Q: Why leaves go red and fall off trees
A: Leaves are the lungs and food factories of a plant, needing carbon dioxide, water and sunlight to make oxygen and glucose. As days become shorter and colder, indicating less sunlight and water in the coming months, trees begin to break down the chlorophyll in their leaves and distribute the nutrients from the leaves to the trunk and roots, where they can be used to help the tree last through the winter. The loss of chlorophyll unmasks the yellow carotenoids that were already in the leaves – they reside in chloroplasts and give color to vegetables such as carrots and sweet potatoes.
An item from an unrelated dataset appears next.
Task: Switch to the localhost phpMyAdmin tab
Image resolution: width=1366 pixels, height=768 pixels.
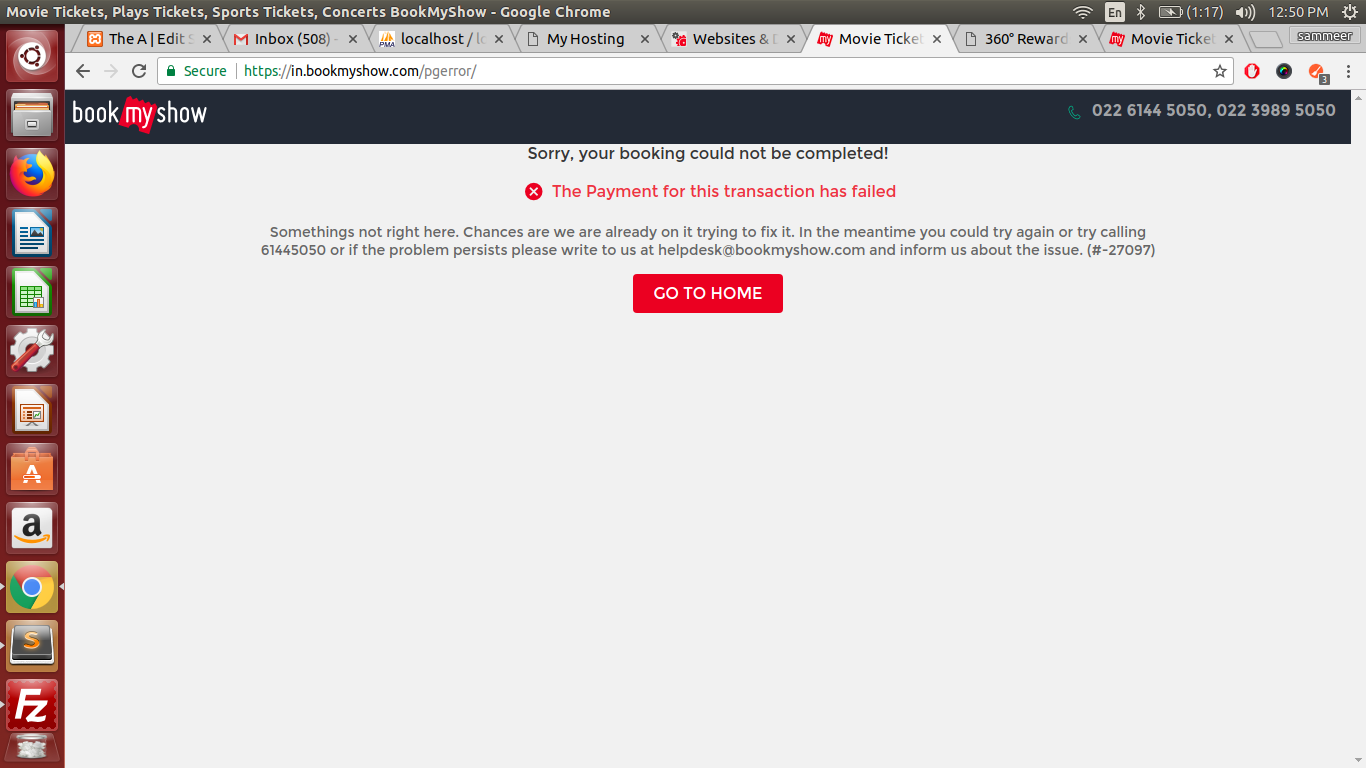Action: [440, 39]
The low temperatures, coupled with sunlight, result in the generation of the pigment anthocynanin, which makes leaves bright red. Anthocyanins give red and purple colors (depending on the pH) to plants such as blueberries, raspberries, eggplant (aubergine) and red cabbage. There are many theories as to why trees use up energy generating anthocyanin in their leaves just before losing them: anthocyanin is a powerful antioxidant that may protect the tree against the harsh conditions of bright light and extreme cold, red may attract pollinating birds, red may disguise the leaves from herbivores that can’t see red wavelengths, or possibly increase the temperature of the leaves by absorbing more sunlight. It has even been suggested that the redness of a tree’s leaves indicates how hard they are trying to retrieve nutrients from their leaves: trees in nutrient-poor soils tend to have bright red leaves, whereas trees that grow in soil packed with goodness remain yellow.
A chemical signal is then released by the tree, and small ‘abscission’ cells form where the leaf stem meets the branch. These cells act as scissors, to cut the leaf from the tree: they form a thin ridge and push the leaf away from the branch, but by bit. The wind finishes the job, releasing these dangling leaves from their parent tree.